Climate or Weather event? I can understand an early warning for weather events. Get the word out that a hurricane is coming. Definitely makes sense; definitely will save lives. Contrast that with a warning system for climate change. Who’s going to act on one? Such changes aren’t on average abrupt as Earth slides slowly into them like a person entering either cold lake or a hot bath.
Climate Justice
You’re just not for climate justice.
Say what? Cli…
Climate justice. It’s the latest term bandied about in the hallowed halls of academia. The University of California Center for Climate Justice has this statement on its website:
“Climate Justice recognizes the disproportionate impacts of climate change on low-income communities and communities of color around the world, the people and places least responsible for the problem.” *
Note the assumption that climate change is anthropogenic. These well-meaning intellectuals say that climate justice rests on “six pillars,” which they list as:
- Just transition
- Social, racial, and environmental justice
- Indigenous climate action
- Community resilience and adaptation
- Natural climate solutions
- Climate education and engagement
The second “pillar” sounds like one of those equity-DEI things, and the sixth, in the context of climate politicization, sounds suspiciously like indoctrination. I’m a bit suspicious of any use of the word justice nowadays.

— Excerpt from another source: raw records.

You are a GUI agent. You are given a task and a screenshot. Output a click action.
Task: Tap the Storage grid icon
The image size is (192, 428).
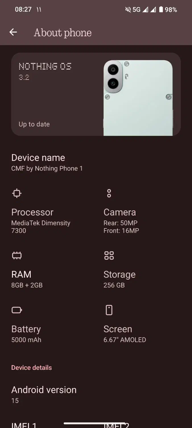coord(109,255)
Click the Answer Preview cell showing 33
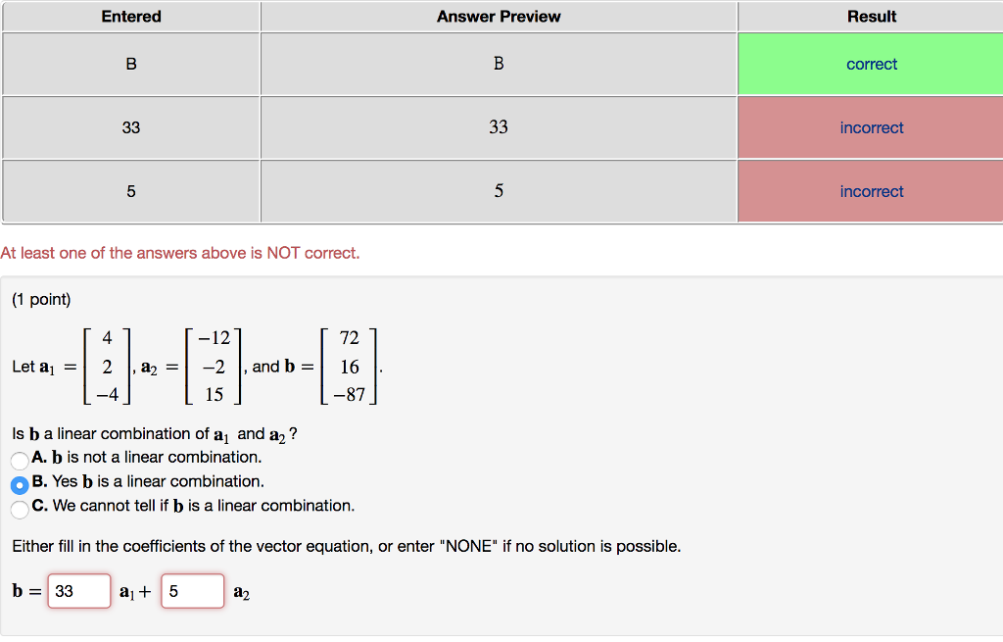 point(499,126)
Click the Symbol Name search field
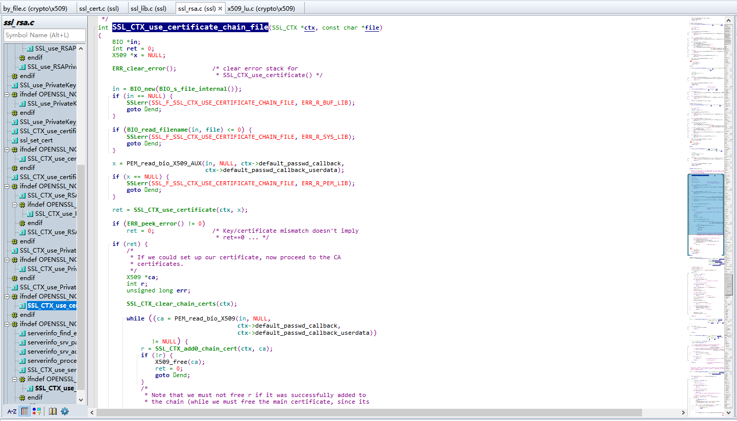Image resolution: width=737 pixels, height=421 pixels. point(43,36)
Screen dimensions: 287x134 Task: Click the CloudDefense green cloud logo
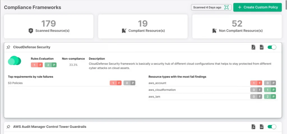[x=15, y=61]
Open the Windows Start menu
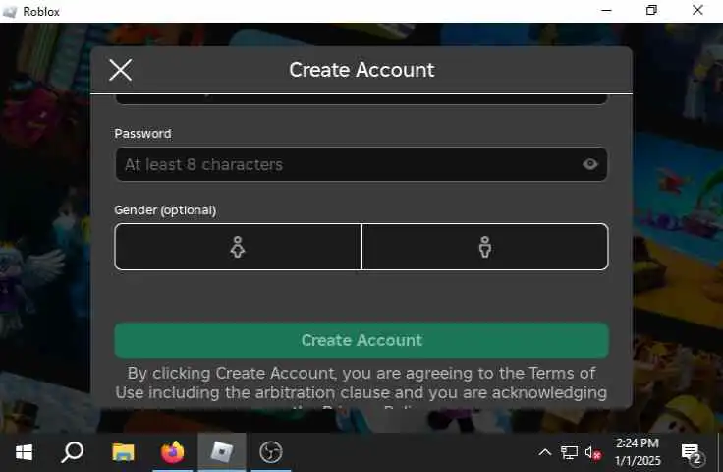The height and width of the screenshot is (472, 723). (x=24, y=452)
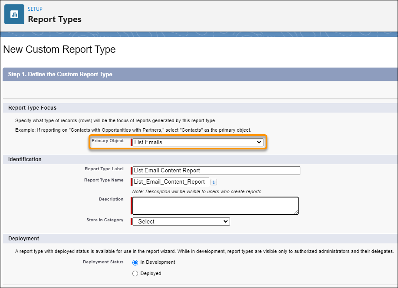Image resolution: width=398 pixels, height=288 pixels.
Task: Click the Store in Category field label
Action: click(105, 220)
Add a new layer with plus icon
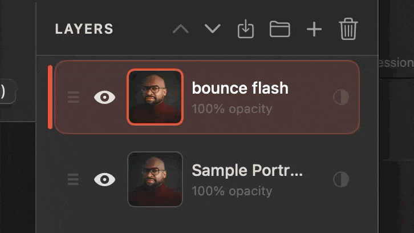 [x=314, y=29]
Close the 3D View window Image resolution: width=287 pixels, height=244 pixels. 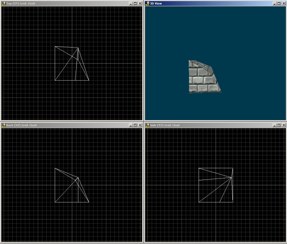click(284, 3)
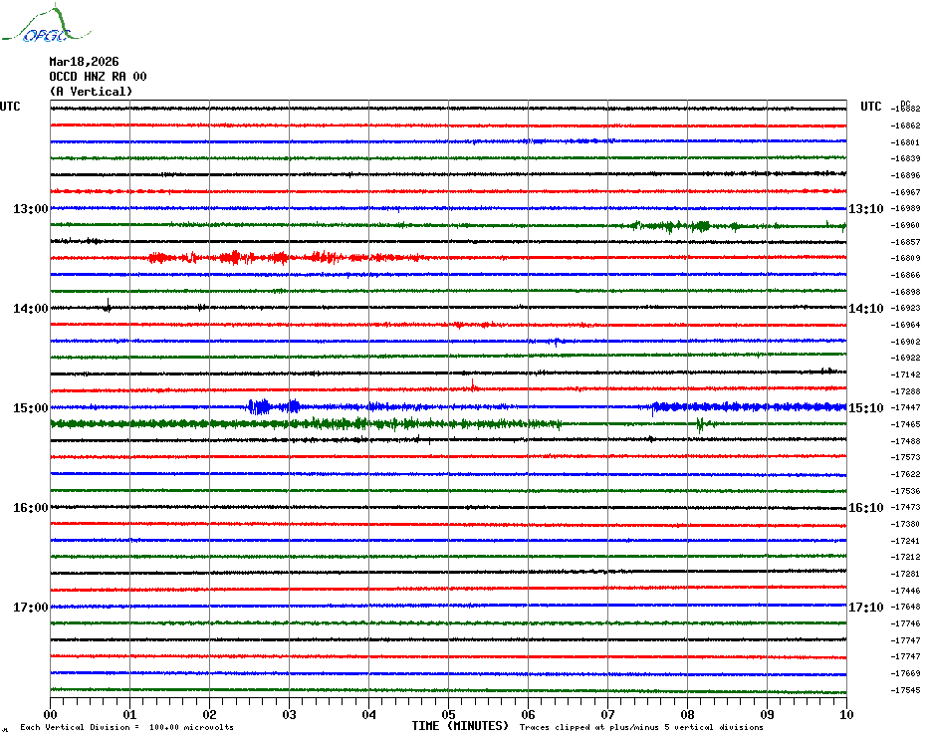This screenshot has width=926, height=741.
Task: Click the 10 tick on the minutes axis
Action: pyautogui.click(x=845, y=714)
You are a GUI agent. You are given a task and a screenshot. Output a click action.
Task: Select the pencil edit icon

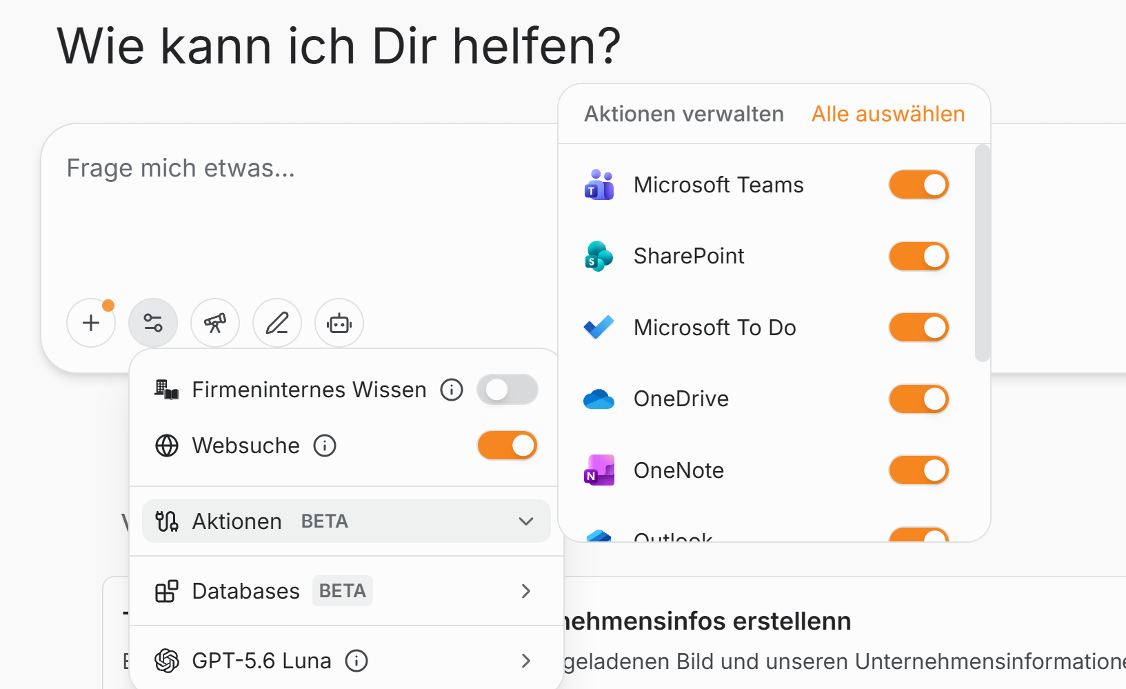(x=277, y=323)
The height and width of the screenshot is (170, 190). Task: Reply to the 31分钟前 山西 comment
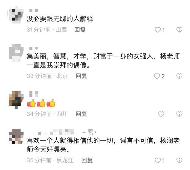coord(80,30)
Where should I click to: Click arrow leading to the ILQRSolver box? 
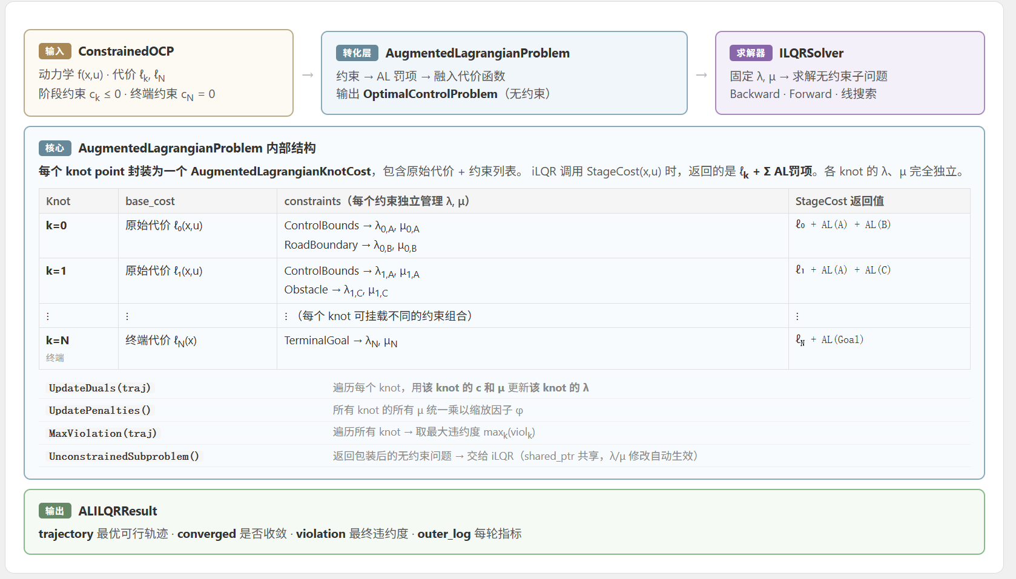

How about the fifth pillar? It’s defined as “natural climate solutions take a systems approach and include regenerative farming, agroforestry, permaculture, urban gardens, and forest restoration.” Urban gardens like the ancient wonder “Hanging Gardens of Babylon” will turn our cities green, add hydroponics to traditional farming, and reclaim paved arable lands with growing pots on the sides of skyscrapers and apartment complexes. Restoring forests? Tough to do in the Amazon, where slash-and-burn practices have eliminated the restorative nature of rainforests that housed most of the nutrients in living plants and not in the soils now laid bare. But the thought is a relatively reasonable “solution” for those concerned about carbon dioxide. I say “relatively” for a because the carbon sequestered in new growth will eventually be released once again with inevitable new death. And the effect of forests on sequestration will have little to do to help locals like indigenous Amazonians with ’climate justice” if the problem is worldwide carbon emissions.
Noble intentions can still pave the road to Hell for some. Here’s the clue: “This approach, which unites people around equity, has the power to make real and lasting system-wide change. Yep, there it is EQUITY writ large. Equal outcomes spell unequal treatment based on imposed distribution of wealth, jobs, treatment, and freedoms. Climate justice isn’t the panacea and won’t produce the utopia hoped for by climate justice warriors. Someone “at the top,” someone like the UN Secretary-General or his designees, will make the decisions on what such justice entails. And in nations some elected official steeped in climate alarmism will decide for the citizenry.
Like the pittance of fifty cents per person, the control over humanity will grow just as the world tax will grow. And as climate warriors decrease the carbon that makes the world green, they’ll increase the greenbacks in their pockets.